WHAT IS ASKED: Can you reproduce all of the following lines exactly as they appear?

MATERIAL SUPPLIED:
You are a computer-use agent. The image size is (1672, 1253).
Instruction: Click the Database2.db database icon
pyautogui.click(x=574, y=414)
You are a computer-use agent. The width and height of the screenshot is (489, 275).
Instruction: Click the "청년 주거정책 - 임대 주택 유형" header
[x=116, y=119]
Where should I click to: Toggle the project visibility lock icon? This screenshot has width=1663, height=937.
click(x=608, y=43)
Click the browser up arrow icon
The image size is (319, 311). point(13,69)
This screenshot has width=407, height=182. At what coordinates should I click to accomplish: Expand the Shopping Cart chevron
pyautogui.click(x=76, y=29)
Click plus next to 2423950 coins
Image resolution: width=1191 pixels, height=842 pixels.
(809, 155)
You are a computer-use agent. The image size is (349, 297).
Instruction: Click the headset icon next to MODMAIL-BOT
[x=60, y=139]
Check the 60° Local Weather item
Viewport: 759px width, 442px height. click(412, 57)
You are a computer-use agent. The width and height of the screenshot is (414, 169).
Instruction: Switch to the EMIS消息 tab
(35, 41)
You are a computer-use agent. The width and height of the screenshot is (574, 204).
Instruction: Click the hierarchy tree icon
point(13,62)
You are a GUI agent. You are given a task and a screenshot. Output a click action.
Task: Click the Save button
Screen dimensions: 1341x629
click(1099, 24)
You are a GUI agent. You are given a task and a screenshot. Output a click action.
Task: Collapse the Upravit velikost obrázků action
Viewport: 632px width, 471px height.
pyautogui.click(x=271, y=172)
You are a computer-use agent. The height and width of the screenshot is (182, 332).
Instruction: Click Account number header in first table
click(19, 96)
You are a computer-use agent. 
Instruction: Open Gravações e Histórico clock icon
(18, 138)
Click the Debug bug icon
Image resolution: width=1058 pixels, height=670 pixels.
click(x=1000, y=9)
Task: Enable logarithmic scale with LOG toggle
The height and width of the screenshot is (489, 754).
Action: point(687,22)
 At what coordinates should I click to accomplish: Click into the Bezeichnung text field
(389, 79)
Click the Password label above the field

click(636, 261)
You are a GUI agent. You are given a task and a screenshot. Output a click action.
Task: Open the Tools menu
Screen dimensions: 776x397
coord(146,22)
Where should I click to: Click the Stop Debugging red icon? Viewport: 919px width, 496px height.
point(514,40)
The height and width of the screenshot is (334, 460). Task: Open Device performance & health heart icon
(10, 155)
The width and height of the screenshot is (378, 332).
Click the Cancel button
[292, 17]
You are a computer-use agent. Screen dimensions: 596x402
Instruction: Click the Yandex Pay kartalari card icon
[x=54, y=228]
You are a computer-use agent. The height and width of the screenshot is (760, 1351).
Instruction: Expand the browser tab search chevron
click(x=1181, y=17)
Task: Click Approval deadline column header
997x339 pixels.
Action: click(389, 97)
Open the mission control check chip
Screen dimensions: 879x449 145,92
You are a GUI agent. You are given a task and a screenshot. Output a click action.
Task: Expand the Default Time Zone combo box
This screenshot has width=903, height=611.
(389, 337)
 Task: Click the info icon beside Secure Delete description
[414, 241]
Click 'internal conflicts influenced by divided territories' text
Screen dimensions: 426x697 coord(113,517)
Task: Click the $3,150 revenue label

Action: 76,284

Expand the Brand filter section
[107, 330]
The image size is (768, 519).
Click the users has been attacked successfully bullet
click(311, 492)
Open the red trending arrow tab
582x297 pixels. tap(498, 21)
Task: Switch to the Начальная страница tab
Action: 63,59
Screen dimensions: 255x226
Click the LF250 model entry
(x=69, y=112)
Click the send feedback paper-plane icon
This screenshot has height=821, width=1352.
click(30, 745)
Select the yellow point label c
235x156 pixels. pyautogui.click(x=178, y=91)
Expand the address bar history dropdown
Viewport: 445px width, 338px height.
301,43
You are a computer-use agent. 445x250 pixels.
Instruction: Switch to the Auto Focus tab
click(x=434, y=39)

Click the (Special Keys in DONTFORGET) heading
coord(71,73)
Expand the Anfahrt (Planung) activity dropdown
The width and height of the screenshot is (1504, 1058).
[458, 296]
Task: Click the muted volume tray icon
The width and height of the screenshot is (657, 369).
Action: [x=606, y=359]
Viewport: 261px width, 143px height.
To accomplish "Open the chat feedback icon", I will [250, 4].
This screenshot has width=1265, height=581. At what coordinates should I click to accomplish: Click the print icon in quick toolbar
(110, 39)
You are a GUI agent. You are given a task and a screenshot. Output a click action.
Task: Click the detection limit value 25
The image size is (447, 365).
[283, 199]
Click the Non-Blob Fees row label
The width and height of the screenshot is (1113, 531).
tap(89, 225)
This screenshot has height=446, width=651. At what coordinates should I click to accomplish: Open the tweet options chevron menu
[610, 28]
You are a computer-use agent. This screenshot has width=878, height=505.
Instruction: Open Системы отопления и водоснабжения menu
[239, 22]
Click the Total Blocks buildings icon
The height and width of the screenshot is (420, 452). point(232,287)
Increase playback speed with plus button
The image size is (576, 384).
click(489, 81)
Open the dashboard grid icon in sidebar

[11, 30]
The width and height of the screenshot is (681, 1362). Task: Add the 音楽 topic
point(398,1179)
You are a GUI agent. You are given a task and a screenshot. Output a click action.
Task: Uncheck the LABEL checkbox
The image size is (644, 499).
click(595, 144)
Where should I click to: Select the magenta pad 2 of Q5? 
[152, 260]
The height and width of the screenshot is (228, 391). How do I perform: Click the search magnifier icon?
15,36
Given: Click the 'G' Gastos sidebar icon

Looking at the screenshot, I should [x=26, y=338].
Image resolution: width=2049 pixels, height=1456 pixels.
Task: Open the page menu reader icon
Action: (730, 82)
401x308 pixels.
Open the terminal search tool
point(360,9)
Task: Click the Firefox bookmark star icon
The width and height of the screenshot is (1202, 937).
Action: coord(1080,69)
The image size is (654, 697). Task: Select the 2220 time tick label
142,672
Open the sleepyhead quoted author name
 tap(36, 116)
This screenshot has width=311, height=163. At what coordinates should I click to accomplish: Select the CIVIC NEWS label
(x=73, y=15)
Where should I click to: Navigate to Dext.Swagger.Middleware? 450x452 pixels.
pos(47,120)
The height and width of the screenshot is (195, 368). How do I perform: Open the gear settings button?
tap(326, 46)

FINAL RESULT:
You are a computer-use agent. The image size is (1672, 1253).
Instruction: Click the Database2.db database icon
pyautogui.click(x=574, y=414)
You are a computer-use agent. The width and height of the screenshot is (489, 275).
Instruction: Click the "청년 주거정책 - 임대 주택 유형" header
[x=116, y=119]
Where should I click to: Toggle the project visibility lock icon? This screenshot has width=1663, height=937.
click(x=608, y=43)
Click the browser up arrow icon
The image size is (319, 311). point(13,69)
This screenshot has width=407, height=182. At what coordinates should I click to accomplish: Expand the Shopping Cart chevron
pyautogui.click(x=76, y=29)
Click plus next to 2423950 coins
Image resolution: width=1191 pixels, height=842 pixels.
(809, 155)
You are a computer-use agent. The image size is (349, 297).
Instruction: Click the headset icon next to MODMAIL-BOT
[x=60, y=139]
Check the 60° Local Weather item
Viewport: 759px width, 442px height. click(412, 57)
You are a computer-use agent. The width and height of the screenshot is (414, 169).
Instruction: Switch to the EMIS消息 tab
(35, 41)
You are a computer-use agent. The width and height of the screenshot is (574, 204).
Instruction: Click the hierarchy tree icon
point(13,62)
You are a GUI agent. You are given a task and a screenshot. Output a click action.
Task: Click the Save button
Screen dimensions: 1341x629
click(1099, 24)
You are a GUI agent. You are given a task and a screenshot. Output a click action.
Task: Collapse the Upravit velikost obrázků action
Viewport: 632px width, 471px height.
pyautogui.click(x=271, y=172)
You are a computer-use agent. The height and width of the screenshot is (182, 332).
Instruction: Click Account number header in first table
click(19, 96)
You are a computer-use agent. 
Instruction: Open Gravações e Histórico clock icon
(18, 138)
Click the Debug bug icon
Image resolution: width=1058 pixels, height=670 pixels.
click(x=1000, y=9)
Task: Enable logarithmic scale with LOG toggle
The height and width of the screenshot is (489, 754).
Action: point(687,22)
 At what coordinates should I click to accomplish: Click into the Bezeichnung text field
(389, 79)
Click the Password label above the field

click(636, 261)
You are a GUI agent. You are given a task and a screenshot. Output a click action.
Task: Open the Tools menu
Screen dimensions: 776x397
coord(146,22)
Where should I click to: Click the Stop Debugging red icon? Viewport: 919px width, 496px height.
point(514,40)
The height and width of the screenshot is (334, 460). Task: Open Device performance & health heart icon
(10, 155)
The width and height of the screenshot is (378, 332).
Click the Cancel button
[292, 17]
You are a computer-use agent. Screen dimensions: 596x402
Instruction: Click the Yandex Pay kartalari card icon
[x=54, y=228]
You are a computer-use agent. The height and width of the screenshot is (760, 1351).
Instruction: Expand the browser tab search chevron
click(x=1181, y=17)
Task: Click Approval deadline column header
997x339 pixels.
Action: click(389, 97)
Open the mission control check chip
Screen dimensions: 879x449 145,92
You are a GUI agent. You are given a task and a screenshot. Output a click action.
Task: Expand the Default Time Zone combo box
This screenshot has width=903, height=611.
(389, 337)
 Task: Click the info icon beside Secure Delete description
[414, 241]
Click 'internal conflicts influenced by divided territories' text
Screen dimensions: 426x697 coord(113,517)
Task: Click the $3,150 revenue label

Action: 76,284

Expand the Brand filter section
[107, 330]
The image size is (768, 519).
Click the users has been attacked successfully bullet
click(311, 492)
Open the red trending arrow tab
582x297 pixels. tap(498, 21)
Task: Switch to the Начальная страница tab
Action: 63,59
Screen dimensions: 255x226
Click the LF250 model entry
(x=69, y=112)
Click the send feedback paper-plane icon
This screenshot has height=821, width=1352.
click(30, 745)
Select the yellow point label c
235x156 pixels. pyautogui.click(x=178, y=91)
Expand the address bar history dropdown
Viewport: 445px width, 338px height.
301,43
You are a computer-use agent. 445x250 pixels.
Instruction: Switch to the Auto Focus tab
click(x=434, y=39)

Click the (Special Keys in DONTFORGET) heading
coord(71,73)
Expand the Anfahrt (Planung) activity dropdown
The width and height of the screenshot is (1504, 1058).
[458, 296]
Task: Click the muted volume tray icon
The width and height of the screenshot is (657, 369).
Action: [x=606, y=359]
Viewport: 261px width, 143px height.
To accomplish "Open the chat feedback icon", I will [250, 4].
This screenshot has width=1265, height=581. At what coordinates should I click to accomplish: Click the print icon in quick toolbar
(110, 39)
You are a GUI agent. You are given a task and a screenshot. Output a click action.
Task: Click the detection limit value 25
The image size is (447, 365).
[283, 199]
Click the Non-Blob Fees row label
The width and height of the screenshot is (1113, 531).
tap(89, 225)
This screenshot has height=446, width=651. At what coordinates should I click to accomplish: Open the tweet options chevron menu
[610, 28]
You are a computer-use agent. This screenshot has width=878, height=505.
Instruction: Open Системы отопления и водоснабжения menu
[239, 22]
Click the Total Blocks buildings icon
The height and width of the screenshot is (420, 452). point(232,287)
Increase playback speed with plus button
The image size is (576, 384).
click(489, 81)
Open the dashboard grid icon in sidebar

[11, 30]
The width and height of the screenshot is (681, 1362). Task: Add the 音楽 topic
point(398,1179)
You are a GUI agent. You are given a task and a screenshot. Output a click action.
Task: Uncheck the LABEL checkbox
The image size is (644, 499).
click(595, 144)
Where should I click to: Select the magenta pad 2 of Q5? 
[152, 260]
The height and width of the screenshot is (228, 391). How do I perform: Click the search magnifier icon?
15,36
Given: Click the 'G' Gastos sidebar icon

Looking at the screenshot, I should [x=26, y=338].
Image resolution: width=2049 pixels, height=1456 pixels.
Task: Open the page menu reader icon
Action: (730, 82)
401x308 pixels.
Open the terminal search tool
point(360,9)
Task: Click the Firefox bookmark star icon
The width and height of the screenshot is (1202, 937).
Action: coord(1080,69)
The image size is (654, 697). Task: Select the 2220 time tick label
142,672
Open the sleepyhead quoted author name
 tap(36, 116)
This screenshot has width=311, height=163. At what coordinates should I click to accomplish: Select the CIVIC NEWS label
(x=73, y=15)
Where should I click to: Navigate to Dext.Swagger.Middleware? 450x452 pixels.
pos(47,120)
The height and width of the screenshot is (195, 368). How do I perform: Open the gear settings button?
tap(326, 46)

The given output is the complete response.